* **WHAT YOU NEED TO DO**
Using the records below, output the stretch that opens with the line containing "At what coordinates should I click to accomplish: Click the text" and closes with the line containing "Click the 2026", exactly and including both lines, with nothing more.

* **AVAILABLE RECORDS**
....

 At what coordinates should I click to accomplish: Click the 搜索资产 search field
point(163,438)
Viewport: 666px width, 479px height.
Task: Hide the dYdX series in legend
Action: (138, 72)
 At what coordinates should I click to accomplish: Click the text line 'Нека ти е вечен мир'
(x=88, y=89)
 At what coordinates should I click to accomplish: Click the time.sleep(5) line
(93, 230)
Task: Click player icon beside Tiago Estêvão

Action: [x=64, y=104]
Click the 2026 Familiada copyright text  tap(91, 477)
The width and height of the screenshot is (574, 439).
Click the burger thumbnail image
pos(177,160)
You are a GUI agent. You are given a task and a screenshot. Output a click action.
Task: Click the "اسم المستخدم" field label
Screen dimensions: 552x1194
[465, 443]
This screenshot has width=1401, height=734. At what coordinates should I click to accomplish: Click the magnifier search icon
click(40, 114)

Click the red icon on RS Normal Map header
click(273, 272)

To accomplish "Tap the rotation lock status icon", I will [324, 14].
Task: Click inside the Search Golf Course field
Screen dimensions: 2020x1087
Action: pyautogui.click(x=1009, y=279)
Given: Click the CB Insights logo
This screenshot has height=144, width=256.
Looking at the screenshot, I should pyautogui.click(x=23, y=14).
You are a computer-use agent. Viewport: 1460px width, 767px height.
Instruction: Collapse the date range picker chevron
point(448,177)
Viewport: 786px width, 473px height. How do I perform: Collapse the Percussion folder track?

....

* **ANSWER TO THE EXERCISE**
 At what coordinates should I click to accomplish: Click the text line 'Нека ти е вечен мир'
(x=88, y=89)
 At what coordinates should I click to accomplish: Click the time.sleep(5) line
(93, 230)
Task: Click player icon beside Tiago Estêvão

Action: [x=64, y=104]
Click the 2026 Familiada copyright text  tap(91, 477)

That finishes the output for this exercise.